Für Anthropic bringt die Rekrutierung einer Persönlichkeit von Jumpers Format sowohl wissenschaftliche Glaubwürdigkeit als auch ein Signal an Investoren, Kunden und potenzielle Mitarbeiter, dass das Labor hochkarätige Talente von etablierten Giganten abwerben kann. Anthropic hat sich auf die KI-Sicherheitsforschung konzentriert, und ein Forscher mit umfassender Erfahrung in der Modellierung komplexer biologischer Systeme könnte zu den Bemühungen beitragen, fortschrittliche Modelle zu verstehen und zu steuern.

AlphaFolds übergroße Wirkung

Das Ausmaß dessen, was Jumper mit aufgebaut hat, kann kaum überschätzt werden. Vor AlphaFold konnte die Bestimmung der dreidimensionalen Struktur eines einzelnen Proteins Monate oder sogar Jahre sorgfältiger Laborarbeit mit Techniken wie der Röntgenkristallographie erfordern. AlphaFold lieferte hochpräzise Vorhersagen für nahezu jedes bekannte Protein, und auf die darauf aufbauende Strukturdatenbank haben Forscher in mehr als 190 Ländern zugegriffen. Dem Durchbruch wurde weithin zugeschrieben, dass er die frühen Stadien der Arzneimittelentwicklung beschleunigte und neue Forschungslinien in den Bereichen Genetik, Landwirtschaft und Krankheitsmodellierung eröffnete.

Genau diese Erfolgsbilanz macht Jumper für einen Konkurrenten attraktiv. Frontier AI-Labore zeichnen zunehmend Wissenschaftler aus, die die Fähigkeit bewiesen haben, ehrgeizige Forschungsziele in reale Systeme umzusetzen – eine seltenere Kombination als reine theoretische Brillanz.

Was DeepMind verliert

Das Erbe von AlphaFold ist sicher und das System wurde bereits als Werkzeug veröffentlicht, das von Hunderttausenden Wissenschaftlern weltweit verwendet wird. Mit dem Weggang des Hauptarchitekten entfällt jedoch die Führungskraft, die vor allem dafür verantwortlich ist, die Arbeit in die nächsten Phasen voranzutreiben – einschließlich möglicher Anwendungen in der Medikamentenentwicklung, Enzymtechnik und Materialwissenschaft.

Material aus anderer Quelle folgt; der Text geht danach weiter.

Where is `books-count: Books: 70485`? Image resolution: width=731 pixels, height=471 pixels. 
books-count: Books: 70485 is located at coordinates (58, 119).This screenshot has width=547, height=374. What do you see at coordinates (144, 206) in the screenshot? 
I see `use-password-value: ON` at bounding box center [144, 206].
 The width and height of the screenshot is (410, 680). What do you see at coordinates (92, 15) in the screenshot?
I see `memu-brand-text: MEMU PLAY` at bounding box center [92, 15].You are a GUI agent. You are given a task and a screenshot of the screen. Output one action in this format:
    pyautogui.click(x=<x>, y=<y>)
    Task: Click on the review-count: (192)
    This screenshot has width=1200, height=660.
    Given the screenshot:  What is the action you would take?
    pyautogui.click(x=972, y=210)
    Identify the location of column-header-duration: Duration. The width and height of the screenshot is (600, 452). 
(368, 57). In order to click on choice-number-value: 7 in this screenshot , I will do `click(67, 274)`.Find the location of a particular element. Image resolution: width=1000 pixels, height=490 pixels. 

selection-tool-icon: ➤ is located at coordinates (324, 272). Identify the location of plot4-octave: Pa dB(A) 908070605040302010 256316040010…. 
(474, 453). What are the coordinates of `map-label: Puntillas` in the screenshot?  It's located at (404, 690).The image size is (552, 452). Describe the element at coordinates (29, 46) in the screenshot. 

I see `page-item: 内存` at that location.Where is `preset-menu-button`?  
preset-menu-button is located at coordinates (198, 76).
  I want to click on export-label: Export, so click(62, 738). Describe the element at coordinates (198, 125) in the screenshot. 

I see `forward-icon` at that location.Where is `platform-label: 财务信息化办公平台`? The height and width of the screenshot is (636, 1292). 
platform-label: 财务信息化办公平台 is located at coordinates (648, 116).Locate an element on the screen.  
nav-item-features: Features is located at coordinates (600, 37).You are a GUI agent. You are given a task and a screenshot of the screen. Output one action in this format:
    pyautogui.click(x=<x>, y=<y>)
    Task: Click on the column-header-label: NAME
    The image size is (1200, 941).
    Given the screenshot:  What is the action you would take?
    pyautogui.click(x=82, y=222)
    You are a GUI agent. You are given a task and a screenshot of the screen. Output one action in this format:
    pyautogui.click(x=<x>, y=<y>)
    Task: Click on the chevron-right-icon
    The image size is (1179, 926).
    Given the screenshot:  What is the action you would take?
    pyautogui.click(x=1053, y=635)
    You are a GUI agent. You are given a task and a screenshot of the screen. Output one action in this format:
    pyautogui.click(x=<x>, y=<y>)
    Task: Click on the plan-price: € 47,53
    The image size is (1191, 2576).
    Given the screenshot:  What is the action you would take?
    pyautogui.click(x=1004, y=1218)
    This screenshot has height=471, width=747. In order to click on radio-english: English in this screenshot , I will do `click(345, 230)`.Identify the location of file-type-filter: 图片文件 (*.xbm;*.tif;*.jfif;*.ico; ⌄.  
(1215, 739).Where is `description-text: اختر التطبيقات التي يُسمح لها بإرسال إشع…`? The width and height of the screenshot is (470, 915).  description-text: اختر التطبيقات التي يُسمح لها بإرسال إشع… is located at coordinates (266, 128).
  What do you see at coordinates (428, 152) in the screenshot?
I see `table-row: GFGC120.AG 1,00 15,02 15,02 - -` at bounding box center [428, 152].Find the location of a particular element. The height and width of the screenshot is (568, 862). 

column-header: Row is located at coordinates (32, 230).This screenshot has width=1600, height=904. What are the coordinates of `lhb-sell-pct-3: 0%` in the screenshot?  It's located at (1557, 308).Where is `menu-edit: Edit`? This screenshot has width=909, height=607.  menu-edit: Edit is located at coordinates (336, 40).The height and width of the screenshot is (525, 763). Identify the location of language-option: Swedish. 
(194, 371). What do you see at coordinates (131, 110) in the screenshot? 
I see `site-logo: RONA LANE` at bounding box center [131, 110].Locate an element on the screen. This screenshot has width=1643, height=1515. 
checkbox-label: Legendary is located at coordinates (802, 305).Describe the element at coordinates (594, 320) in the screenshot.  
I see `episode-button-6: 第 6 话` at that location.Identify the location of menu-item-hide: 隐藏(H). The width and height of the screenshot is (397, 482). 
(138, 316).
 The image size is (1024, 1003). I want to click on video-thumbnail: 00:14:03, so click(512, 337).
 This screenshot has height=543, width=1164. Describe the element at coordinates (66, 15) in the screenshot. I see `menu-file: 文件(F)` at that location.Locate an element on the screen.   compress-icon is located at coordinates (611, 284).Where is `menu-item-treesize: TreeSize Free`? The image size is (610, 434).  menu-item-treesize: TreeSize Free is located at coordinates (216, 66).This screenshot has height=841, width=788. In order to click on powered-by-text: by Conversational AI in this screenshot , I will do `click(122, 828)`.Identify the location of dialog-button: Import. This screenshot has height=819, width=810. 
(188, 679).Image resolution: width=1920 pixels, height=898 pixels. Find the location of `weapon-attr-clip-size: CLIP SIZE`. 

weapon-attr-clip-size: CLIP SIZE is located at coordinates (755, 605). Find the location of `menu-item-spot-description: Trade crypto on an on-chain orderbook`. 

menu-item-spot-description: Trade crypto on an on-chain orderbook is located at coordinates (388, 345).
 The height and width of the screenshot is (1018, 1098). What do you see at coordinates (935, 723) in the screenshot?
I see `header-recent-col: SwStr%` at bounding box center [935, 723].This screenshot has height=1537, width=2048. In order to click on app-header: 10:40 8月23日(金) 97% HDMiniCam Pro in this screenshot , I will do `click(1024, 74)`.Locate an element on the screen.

DeepMind verfügt über einen umfangreichen Forscherstamm und Google hat stark in die Bindung von Talenten durch Vergütung und Rechenzugriff investiert. Doch hochkarätige Exits sind mit Kosten verbunden, die über jedes einzelne Projekt hinausgehen. Sie können die Arbeitsmoral beeinträchtigen, die Nachfolgeplanung erschweren und den Wettbewerbern eine Dynamik vermitteln, der man nur schwer entgegenwirken kann.

Das Gesamtbild

Jumpers Schachzug ist eine Erinnerung daran, dass der Schwerpunkt der KI-Branche fließend ist. Labore, die einst unangreifbar schienen, konkurrieren heute nicht nur um die Leistung ihrer Modelle, sondern auch um ihre Fähigkeit, die Menschen zu halten, die sie erschaffen. Während sich die größten Unternehmen auf eine Phase vorbereiten, von der viele erwarten, dass sie eine entscheidende Phase in der KI-Entwicklung sein wird, ist die Bindung von Talenten zu einer strategischen Priorität geworden, ebenso wie die Chipversorgung und die Energieinfrastruktur.

Für Google ist der Verlust des Mitentwicklers von AlphaFold an einen schnell aufstrebenden Konkurrenten ein Moment, mit dem man rechnen muss. Für Anthropic ist es ein Rekrutierungscoup, der unterstreicht, wie schnell sich die Wettbewerbslandschaft verändern kann, wenn die Menschen hinter den Durchbrüchen sich für einen Wechsel entscheiden.